SHORT PROBLEM
Rewrite every line of the material below, requests included, with each coordinate in the answers multiplied by 0.6 and rounded to a whole number, halves rounded up. Leave the pictures out of your answer.

Entries for pointing to words and elements:
'''

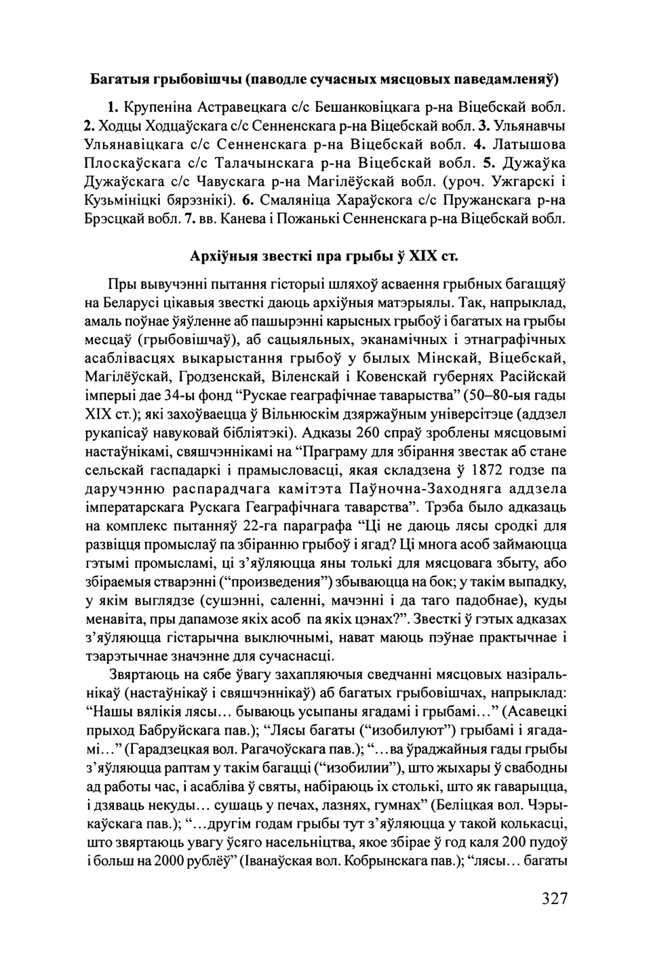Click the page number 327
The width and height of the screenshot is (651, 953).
[x=554, y=899]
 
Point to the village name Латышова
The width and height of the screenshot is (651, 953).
[x=529, y=144]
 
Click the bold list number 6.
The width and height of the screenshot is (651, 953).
[x=248, y=201]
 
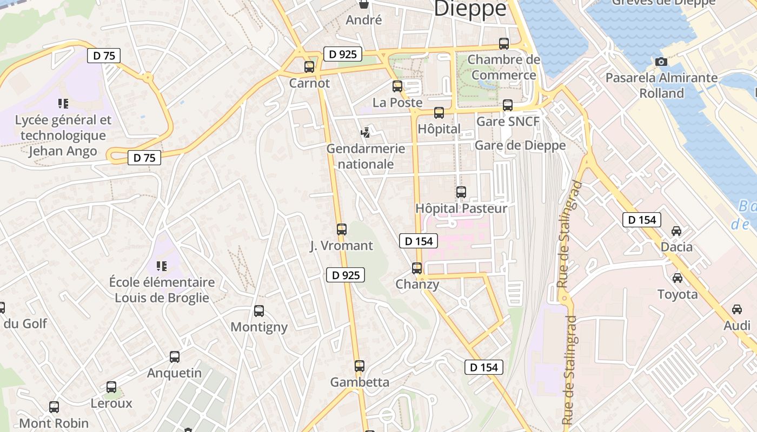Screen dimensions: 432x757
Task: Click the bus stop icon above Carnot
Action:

'''

REPLY
Click the page number 327
The width and height of the screenshot is (651, 953).
[x=332, y=539]
 
Point to the village name Латышова
The width and height of the screenshot is (651, 953).
[x=317, y=86]
 
Click the bold list number 6.
The width and height of the screenshot is (651, 953).
[x=149, y=121]
 
Screen dimensions: 432x757
Task: Click the bus stop icon above Carnot
Action:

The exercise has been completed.